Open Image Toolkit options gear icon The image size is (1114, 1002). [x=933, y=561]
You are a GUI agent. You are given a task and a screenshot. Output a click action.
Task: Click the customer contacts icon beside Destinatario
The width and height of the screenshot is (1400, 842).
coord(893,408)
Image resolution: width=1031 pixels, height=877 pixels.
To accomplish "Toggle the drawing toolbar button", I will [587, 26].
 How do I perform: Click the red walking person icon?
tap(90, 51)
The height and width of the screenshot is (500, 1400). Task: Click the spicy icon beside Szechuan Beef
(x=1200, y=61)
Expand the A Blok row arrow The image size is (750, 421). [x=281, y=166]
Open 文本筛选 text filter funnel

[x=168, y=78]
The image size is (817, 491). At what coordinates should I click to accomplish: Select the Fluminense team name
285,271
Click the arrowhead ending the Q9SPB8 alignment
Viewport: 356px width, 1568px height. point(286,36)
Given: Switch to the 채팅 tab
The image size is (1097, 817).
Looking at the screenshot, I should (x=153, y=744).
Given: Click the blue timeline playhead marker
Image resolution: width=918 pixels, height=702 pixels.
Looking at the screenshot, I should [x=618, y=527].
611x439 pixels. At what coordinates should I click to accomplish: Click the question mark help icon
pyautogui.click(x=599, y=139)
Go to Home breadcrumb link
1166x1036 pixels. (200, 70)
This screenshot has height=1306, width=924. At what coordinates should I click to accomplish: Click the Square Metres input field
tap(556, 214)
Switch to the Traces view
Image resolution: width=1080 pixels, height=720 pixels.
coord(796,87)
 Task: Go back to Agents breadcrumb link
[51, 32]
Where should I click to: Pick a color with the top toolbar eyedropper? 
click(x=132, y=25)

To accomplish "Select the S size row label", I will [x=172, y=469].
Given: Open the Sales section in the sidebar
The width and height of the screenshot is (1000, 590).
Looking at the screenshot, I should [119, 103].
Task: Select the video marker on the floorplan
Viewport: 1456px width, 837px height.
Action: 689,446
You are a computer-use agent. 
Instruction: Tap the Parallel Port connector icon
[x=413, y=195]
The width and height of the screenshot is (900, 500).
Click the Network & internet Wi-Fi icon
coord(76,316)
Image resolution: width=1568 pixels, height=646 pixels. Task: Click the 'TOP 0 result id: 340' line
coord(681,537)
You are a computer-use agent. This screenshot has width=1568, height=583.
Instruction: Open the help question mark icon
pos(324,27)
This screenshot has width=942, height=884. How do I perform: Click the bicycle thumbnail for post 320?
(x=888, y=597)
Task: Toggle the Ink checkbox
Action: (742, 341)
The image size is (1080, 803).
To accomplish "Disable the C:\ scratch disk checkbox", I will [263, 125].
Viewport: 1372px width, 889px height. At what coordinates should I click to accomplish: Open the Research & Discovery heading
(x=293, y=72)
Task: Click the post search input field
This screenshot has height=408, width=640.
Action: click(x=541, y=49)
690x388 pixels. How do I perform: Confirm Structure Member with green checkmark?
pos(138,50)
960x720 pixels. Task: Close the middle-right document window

---------------

#### [Requirement]
Write a verbatim copy of the listing above.

#### [Written solution]
Open Image Toolkit options gear icon The image size is (1114, 1002). [x=933, y=561]
You are a GUI agent. You are given a task and a screenshot. Output a click action.
Task: Click the customer contacts icon beside Destinatario
The width and height of the screenshot is (1400, 842).
coord(893,408)
Image resolution: width=1031 pixels, height=877 pixels.
To accomplish "Toggle the drawing toolbar button", I will [587, 26].
 How do I perform: Click the red walking person icon?
tap(90, 51)
The height and width of the screenshot is (500, 1400). Task: Click the spicy icon beside Szechuan Beef
(x=1200, y=61)
Expand the A Blok row arrow The image size is (750, 421). [x=281, y=166]
Open 文本筛选 text filter funnel

[x=168, y=78]
The image size is (817, 491). At what coordinates should I click to accomplish: Select the Fluminense team name
285,271
Click the arrowhead ending the Q9SPB8 alignment
Viewport: 356px width, 1568px height. point(286,36)
Given: Switch to the 채팅 tab
The image size is (1097, 817).
Looking at the screenshot, I should (x=153, y=744).
Given: Click the blue timeline playhead marker
Image resolution: width=918 pixels, height=702 pixels.
Looking at the screenshot, I should [x=618, y=527].
611x439 pixels. At what coordinates should I click to accomplish: Click the question mark help icon
pyautogui.click(x=599, y=139)
Go to Home breadcrumb link
1166x1036 pixels. (200, 70)
This screenshot has height=1306, width=924. At what coordinates should I click to accomplish: Click the Square Metres input field
tap(556, 214)
Switch to the Traces view
Image resolution: width=1080 pixels, height=720 pixels.
coord(796,87)
 Task: Go back to Agents breadcrumb link
[51, 32]
Where should I click to: Pick a color with the top toolbar eyedropper? 
click(x=132, y=25)

To accomplish "Select the S size row label", I will [x=172, y=469].
Given: Open the Sales section in the sidebar
The width and height of the screenshot is (1000, 590).
Looking at the screenshot, I should [119, 103].
Task: Select the video marker on the floorplan
Viewport: 1456px width, 837px height.
Action: 689,446
You are a computer-use agent. 
Instruction: Tap the Parallel Port connector icon
[x=413, y=195]
The width and height of the screenshot is (900, 500).
Click the Network & internet Wi-Fi icon
coord(76,316)
Image resolution: width=1568 pixels, height=646 pixels. Task: Click the 'TOP 0 result id: 340' line
coord(681,537)
You are a computer-use agent. This screenshot has width=1568, height=583.
Instruction: Open the help question mark icon
pos(324,27)
This screenshot has width=942, height=884. How do I perform: Click the bicycle thumbnail for post 320?
(x=888, y=597)
Task: Toggle the Ink checkbox
Action: (742, 341)
The image size is (1080, 803).
To accomplish "Disable the C:\ scratch disk checkbox", I will [263, 125].
Viewport: 1372px width, 889px height. At what coordinates should I click to accomplish: Open the Research & Discovery heading
(x=293, y=72)
Task: Click the post search input field
This screenshot has height=408, width=640.
Action: click(x=541, y=49)
690x388 pixels. How do I perform: Confirm Structure Member with green checkmark?
pos(138,50)
960x720 pixels. Task: Close the middle-right document window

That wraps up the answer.